The documentation for the RGPIOBAR register states for the "V" bit that "Processor accesses of the RGPIO are enabled". The only other control bit determines if user-space access is allowed. That can be assumed to be Processor User Space access. So that seems to say "no".

Check the documentation for the SRAM. It is Dual Ported and has to have a dedicated "back door" to allow access from peripherals via a port on the Crossbar Switch. The RGPIO doesn't have this.

Look at the diagram of the Crossbar Switch in section "14.1 Overview". There are "Master" and "Slave" ports. Only Masters can access Slaves. The SRAM "backdoor" is a Slave port. The RGPIO device is on the Master side of that Crossbar, so it is impossible for any other devices to access it.

If you've ever timed the DMAC you'll probably find it is quite slow when compared with the CPU. So If you're finding it slow when accessing the GPIO registers, it is probably more to do with the DMAC than the GPIO access. Probably both.

Register access on these CPUs is very slow. Here are previous posts showing the V2 CPUs take 12 clocks and implying the V4 ones (your one) are worse than that:

https://community.nxp.com/message/62228#62228

https://community.nxp.com/message/307212#307212

https://community.freescale.com/message/42042#42042

http://permalink.gmane.org/gmane.comp.hardware.motorola.microcontrollers.coldfire/8056

And since gmane is not "permanent" any more, it is lucky that I copied the relevant text into two of the above posts.

Programming the DMAC is going to hit the same "slow register access problems" as getting to anything else.

> I have tried to change the RGPIO_DATA register from interrupt instead of DMA and it

> works but it is not so fast (2us) as i need.

This is a 250MHz CPU. If your interrupt service routine it taking longer than 500 CPU instructions to take the interrupt and write to one register then you've got something badly wrong there. The code is either stunningly inefficient, or the CPU is limping along at a fraction of its proper rate. So which one it is? Is the CPU running properly and at the right clock rate? Is the Cache enabled? What RAM are you using, internal or external? Where's the CPU Stack? It should be in the internal 64k Static RAM. That makes interrupts run faster.

You should be able to get from the interrupt to writing the pin in less than 50 instructions which should be able to execute in slightly more (due to cache loading) than 50 clocks, or 200 nanoseconds.

You should be using multi-level interrupts with the one you need to be fast at a higher CPU priority (say Level 6) than any of the other ones, and all of the rest of the system should be set up so that interrupt routines can interrupt other ones.

Are you running Linux on it? Give up any thought of "real time" if you are. Linux doesn't usually understand or support multi-level interrupts either.

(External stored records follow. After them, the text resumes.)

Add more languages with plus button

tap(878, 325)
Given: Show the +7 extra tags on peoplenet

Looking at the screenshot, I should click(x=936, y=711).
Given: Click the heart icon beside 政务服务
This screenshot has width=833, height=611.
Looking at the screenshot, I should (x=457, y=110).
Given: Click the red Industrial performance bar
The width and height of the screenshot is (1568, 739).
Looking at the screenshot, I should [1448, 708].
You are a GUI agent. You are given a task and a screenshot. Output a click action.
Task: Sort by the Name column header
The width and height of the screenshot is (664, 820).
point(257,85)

If the "5th falling edge" is know to happen at a pretty constant time after the fourth edge, then you can take the interrupt on the 4th one (or 3rd or the rising edge before the 5th falling one) and then just sit in the interrupt routine, polling for that 5th falling edge. You'll be able to write to the RGPIO pin in two or three clocks (at 250MHz) after detecting that edge. Which should be connected to an RGPIO Input pin. If you can't hack that latency, then make that a low-priority interrupt so more important ones can interrupt it. But you then have to guarantee all higher priority interrupts will all complete in less than 2us.

Tom

View solution in original post

eukeniurkiaga · ‎03-29-2017

Thanks Tom.

Yes, it seems that the delay is due to MQX. As I have seen from AN4254.pdf:

"..a standard MQX interrupt is possible for applications where the additional delay of MQX interrupt processing (typically 2 μs depending on the CPU speed) is not critical..."

I will try with the Kernel ISR.

Thx. Your help is greatly apreciated.

TanT

eukeniurkiaga · ‎03-27-2017

Wow!! Thank you very much Tom!

Now I Know can not Access RGPIOS from DMA. I think that it should be written anywhere in the user manual.

Yes, we are copying code from NandFlash to DDR2 RAM. The CPU stack is in the internal static RAM, the cache is enabled and i think the CPU is running prperly at the right clock rate. I will try to investigate if there is any problem with the interrupt priorities, although I set the interrupt priority to 6.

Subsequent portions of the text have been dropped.